Using statistical analysis to estimate real-world effects can be tricky. Often we’re not measuring quite what we want to measure (consider survey questions on topics ranging from happiness to how much are you willing to pay to reduce some risk) or not directly measuring at all (for example, when researchers use state- or country-level averages to draw inferences about individual motivation or behavior).
For some questions that spur wide interest, the data just aren’t there to give a definitive answer. For example, various researchers have tried to estimate the deterrent effect of the death penalty, but as John Donohue and Justin Wolfers discussed in a paper several years ago, it’s basically impossible to get leverage on the question because the death penalty tends to used in tandem with other crime-fighting measures.
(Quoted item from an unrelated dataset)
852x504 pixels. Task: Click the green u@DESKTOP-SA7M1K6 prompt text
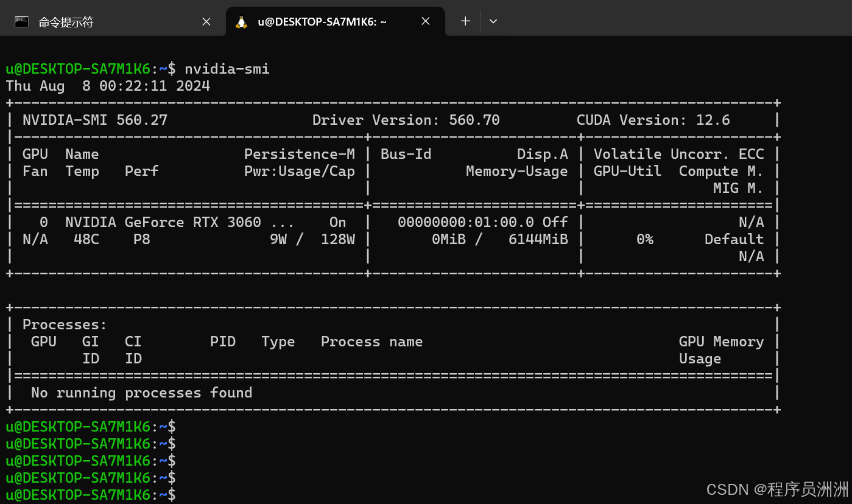click(x=78, y=68)
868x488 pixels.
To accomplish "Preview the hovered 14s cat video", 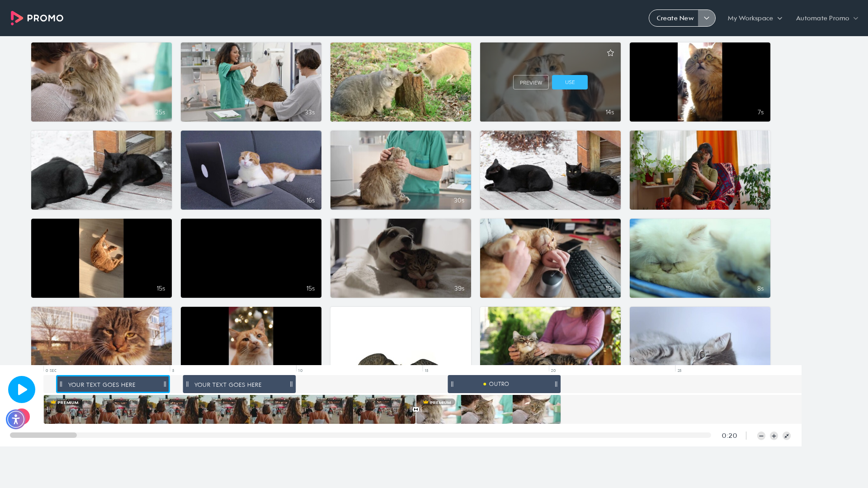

Occasionally there have been “natural experiments” in which the death penalty suddenly becomes legal or illegal but there just don’t seem to be enough of these to learn anything that’s even close to conclusive.
One way we can get a handle on extreme claims is to look at the numbers.
For example, Phoebe Clarke and Ian Ayres recently claimed in various places (the sports site Deadspin, the Freakonomics blog and the Journal of Socio-Economics) that “sports participation [in high school] causes women to be less likely to be religious . . . more likely to have children . . . more likely to be single mothers.” This is all possible, but oddly enough the claim was made without any reference to individual-level data. And, to bring us to our point here, the advertised effects were huge: “a ten percentage-point increase in state-level female sports participation generates a five to six percentage-point rise in the rate of female secularism, a five percentage-point increase in the proportion of women who are mothers, and a six percentage-point rise in the proportion of mothers who, at the time that they are interviewed, are single mothers.”
As I wrote on our statistics blog, these effects are huge to start with — elasticities of 50 percent for things that have nothing (apparently) to do with the treatment — and are even larger when you consider that the outcomes are binary and, for example, sports participation can’t make you secular if you were already going to be secular anyway, it can’t cause you to have a child if you were already going to have a child anyway, etc. The effects that were claimed are basically mathematically impossible. The implication would be that there’s this enormous group of girls who (i) will have children if they do sports, and (ii) will not have children if they do not do sports. In this particular analysis, these estimated elasticities have to be driven by big differences between states that possibly have nothing to do with high school sports.
How could this happen? How could a quantitative analysis yield estimates that don’t make any sense? It’s the old correlation-causation story (illustrated in general terms here with an amusing set of graphs showing high correlations between variables such as “Number of people who drowned by falling into a swimming-pool” and “Number of films Nicolas Cage appeared in”). The example at hand was a little better than this in that they had data at the state rather than just the national level — but it wasn’t good enough, given what came out of the analysis.
So, no, I don’t see good evidence here “that sports participation causes women to be less religious, more likely to have children, and, if they do have children, more likely to be single mothers.”
My point here is not to pick on this particular study but to demonstrate how we can think quantitatively and apply common-sense reasoning to evaluate social-science claims. I’m not saying that this sort of “sanity check” will always work, but I do think quantitative thinking can move us forward. In this example, for instance, the authors reported estimates that were implausibly huge. But if their estimates had been more reasonable, say one-tenth or 0ne-hundredth as large, then it would have been clear how essentially impossible it would have been for them to estimate these using state-level aggregates. And this in turn could have pushed their research in a useful direction, moving away from the study of lucky correlations into a closer engagement with their research question.